(Saved entries)
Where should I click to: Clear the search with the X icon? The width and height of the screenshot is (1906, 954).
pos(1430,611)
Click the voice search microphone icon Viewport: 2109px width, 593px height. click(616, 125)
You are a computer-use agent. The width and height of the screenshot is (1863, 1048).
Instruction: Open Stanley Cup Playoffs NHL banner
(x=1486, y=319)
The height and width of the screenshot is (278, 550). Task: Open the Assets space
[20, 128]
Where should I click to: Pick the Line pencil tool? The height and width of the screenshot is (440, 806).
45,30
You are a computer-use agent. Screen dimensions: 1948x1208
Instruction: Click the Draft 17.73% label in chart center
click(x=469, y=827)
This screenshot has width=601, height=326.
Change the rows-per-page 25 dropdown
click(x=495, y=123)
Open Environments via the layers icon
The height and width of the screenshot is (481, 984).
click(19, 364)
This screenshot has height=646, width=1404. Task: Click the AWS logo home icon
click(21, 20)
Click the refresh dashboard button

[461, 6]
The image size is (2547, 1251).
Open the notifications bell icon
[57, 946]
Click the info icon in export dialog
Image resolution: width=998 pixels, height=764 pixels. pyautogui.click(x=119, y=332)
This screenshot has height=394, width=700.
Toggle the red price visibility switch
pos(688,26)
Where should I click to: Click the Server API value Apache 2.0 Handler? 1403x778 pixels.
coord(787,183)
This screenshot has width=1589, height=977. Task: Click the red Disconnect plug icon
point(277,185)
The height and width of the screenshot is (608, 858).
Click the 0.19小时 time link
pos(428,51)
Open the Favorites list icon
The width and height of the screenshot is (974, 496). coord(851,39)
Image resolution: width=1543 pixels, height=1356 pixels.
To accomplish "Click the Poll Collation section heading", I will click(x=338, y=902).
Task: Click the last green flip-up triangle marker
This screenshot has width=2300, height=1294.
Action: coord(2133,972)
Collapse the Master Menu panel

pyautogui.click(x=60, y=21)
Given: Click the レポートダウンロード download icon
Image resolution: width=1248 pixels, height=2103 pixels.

> **Your goal**
Say how many lines in the records hold the string "computer", and say nothing else.

> **Result for this exercise**
2